Give back an exact copy of the lines in the records below, from the line that has "Viewport: 1920px width, 1108px height." through the line that has "Image resolution: width=2156", and nothing besides.

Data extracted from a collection
· · · · ·
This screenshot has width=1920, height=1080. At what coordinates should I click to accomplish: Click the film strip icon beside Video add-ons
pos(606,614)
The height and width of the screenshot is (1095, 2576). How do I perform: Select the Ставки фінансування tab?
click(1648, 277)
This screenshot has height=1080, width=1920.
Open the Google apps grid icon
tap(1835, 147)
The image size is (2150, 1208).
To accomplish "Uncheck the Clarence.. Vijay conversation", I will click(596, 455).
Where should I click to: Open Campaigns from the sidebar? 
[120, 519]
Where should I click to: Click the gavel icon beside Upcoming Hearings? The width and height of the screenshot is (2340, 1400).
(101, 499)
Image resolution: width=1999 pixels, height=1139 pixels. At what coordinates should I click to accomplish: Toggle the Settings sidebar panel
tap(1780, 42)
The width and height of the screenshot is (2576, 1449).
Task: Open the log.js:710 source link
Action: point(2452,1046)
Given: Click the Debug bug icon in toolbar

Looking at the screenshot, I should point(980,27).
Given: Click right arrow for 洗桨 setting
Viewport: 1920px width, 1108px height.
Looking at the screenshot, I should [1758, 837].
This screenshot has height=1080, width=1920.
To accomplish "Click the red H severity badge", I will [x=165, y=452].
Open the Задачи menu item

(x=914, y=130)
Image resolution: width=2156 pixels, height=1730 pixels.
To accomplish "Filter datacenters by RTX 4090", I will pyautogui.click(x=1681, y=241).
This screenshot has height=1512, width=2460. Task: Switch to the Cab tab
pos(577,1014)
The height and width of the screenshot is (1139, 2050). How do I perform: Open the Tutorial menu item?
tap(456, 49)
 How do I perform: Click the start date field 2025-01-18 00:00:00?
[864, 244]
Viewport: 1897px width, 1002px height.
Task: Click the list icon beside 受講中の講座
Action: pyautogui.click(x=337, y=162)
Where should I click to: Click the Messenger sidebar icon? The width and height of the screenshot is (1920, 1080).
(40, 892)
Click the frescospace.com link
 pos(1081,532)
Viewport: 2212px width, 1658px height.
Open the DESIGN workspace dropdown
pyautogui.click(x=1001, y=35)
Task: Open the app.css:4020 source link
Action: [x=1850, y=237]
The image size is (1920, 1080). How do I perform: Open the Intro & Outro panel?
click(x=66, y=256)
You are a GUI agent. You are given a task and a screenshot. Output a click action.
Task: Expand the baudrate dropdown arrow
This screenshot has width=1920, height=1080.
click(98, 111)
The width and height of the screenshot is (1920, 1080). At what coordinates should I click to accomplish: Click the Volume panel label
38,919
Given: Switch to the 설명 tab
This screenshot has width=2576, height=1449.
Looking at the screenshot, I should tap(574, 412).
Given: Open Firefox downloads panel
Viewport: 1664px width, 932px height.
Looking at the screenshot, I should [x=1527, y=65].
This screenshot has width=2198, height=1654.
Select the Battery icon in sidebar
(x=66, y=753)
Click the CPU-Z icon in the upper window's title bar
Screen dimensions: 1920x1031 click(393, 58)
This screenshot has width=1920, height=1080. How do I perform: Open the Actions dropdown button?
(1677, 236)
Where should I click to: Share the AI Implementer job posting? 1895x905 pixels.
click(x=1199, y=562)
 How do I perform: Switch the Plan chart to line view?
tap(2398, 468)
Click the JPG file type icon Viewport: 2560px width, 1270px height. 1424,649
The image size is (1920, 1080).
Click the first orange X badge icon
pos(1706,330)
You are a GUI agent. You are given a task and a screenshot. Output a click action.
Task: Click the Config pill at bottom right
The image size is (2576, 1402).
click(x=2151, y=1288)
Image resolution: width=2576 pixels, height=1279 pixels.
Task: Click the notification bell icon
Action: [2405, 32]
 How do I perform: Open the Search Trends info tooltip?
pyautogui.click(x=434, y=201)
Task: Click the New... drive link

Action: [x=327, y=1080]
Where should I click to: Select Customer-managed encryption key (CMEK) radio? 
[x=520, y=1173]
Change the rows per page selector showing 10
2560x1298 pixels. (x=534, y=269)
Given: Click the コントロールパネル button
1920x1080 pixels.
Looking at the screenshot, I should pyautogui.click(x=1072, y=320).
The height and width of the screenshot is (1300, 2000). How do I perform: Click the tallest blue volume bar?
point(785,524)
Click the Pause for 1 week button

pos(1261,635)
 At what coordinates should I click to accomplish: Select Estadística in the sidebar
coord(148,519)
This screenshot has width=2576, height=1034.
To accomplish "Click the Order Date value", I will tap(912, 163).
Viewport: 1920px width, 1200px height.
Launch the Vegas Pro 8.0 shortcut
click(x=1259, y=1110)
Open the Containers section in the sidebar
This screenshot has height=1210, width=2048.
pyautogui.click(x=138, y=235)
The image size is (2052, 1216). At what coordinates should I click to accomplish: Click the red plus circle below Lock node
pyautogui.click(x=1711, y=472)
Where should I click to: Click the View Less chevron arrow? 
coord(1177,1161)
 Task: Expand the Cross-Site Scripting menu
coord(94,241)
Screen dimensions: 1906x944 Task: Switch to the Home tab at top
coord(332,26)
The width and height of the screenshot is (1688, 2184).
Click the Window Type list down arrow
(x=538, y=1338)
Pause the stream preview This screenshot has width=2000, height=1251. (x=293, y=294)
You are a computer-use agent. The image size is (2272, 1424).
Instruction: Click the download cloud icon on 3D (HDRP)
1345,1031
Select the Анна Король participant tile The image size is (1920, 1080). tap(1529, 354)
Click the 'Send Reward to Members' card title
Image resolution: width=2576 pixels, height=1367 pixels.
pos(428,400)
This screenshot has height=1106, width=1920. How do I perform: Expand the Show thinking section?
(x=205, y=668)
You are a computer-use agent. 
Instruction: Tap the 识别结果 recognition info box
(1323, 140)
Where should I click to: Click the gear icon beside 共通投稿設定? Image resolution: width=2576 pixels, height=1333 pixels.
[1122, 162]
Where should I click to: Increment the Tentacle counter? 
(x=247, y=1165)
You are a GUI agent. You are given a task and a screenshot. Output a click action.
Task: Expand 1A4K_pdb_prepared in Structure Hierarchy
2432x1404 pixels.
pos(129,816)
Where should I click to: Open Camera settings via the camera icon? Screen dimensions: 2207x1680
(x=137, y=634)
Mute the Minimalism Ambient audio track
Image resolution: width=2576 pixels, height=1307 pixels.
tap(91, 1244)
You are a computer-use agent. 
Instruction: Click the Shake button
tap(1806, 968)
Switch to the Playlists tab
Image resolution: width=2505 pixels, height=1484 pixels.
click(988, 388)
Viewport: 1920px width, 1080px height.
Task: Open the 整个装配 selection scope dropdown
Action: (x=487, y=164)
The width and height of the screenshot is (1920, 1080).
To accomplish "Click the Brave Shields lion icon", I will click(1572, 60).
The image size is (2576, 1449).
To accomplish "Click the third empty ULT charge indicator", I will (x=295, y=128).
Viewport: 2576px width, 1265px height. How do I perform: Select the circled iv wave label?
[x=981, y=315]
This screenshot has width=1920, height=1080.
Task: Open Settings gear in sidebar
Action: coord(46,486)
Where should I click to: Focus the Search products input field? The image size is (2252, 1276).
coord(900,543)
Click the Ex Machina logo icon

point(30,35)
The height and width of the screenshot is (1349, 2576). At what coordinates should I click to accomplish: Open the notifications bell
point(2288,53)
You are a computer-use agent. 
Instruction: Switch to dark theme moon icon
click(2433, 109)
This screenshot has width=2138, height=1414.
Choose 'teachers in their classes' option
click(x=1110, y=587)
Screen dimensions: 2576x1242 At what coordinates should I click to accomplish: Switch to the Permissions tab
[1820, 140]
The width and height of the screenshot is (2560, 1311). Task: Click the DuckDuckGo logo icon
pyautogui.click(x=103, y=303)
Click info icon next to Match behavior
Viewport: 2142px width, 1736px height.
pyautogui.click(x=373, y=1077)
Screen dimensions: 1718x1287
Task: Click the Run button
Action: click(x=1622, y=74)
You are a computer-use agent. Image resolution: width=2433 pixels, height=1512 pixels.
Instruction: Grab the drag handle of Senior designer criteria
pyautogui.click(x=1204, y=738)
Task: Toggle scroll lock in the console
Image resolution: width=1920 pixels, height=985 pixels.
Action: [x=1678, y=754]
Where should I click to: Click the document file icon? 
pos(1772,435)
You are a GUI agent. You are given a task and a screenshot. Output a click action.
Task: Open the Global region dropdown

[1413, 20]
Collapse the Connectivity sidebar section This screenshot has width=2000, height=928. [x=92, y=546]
· · · · ·
• **Solution to this task**:
Viewport: 1920px width, 1108px height.
Looking at the screenshot, I should [1758, 837].
This screenshot has height=1080, width=1920.
To accomplish "Click the red H severity badge", I will [x=165, y=452].
Open the Задачи menu item

(x=914, y=130)
Image resolution: width=2156 pixels, height=1730 pixels.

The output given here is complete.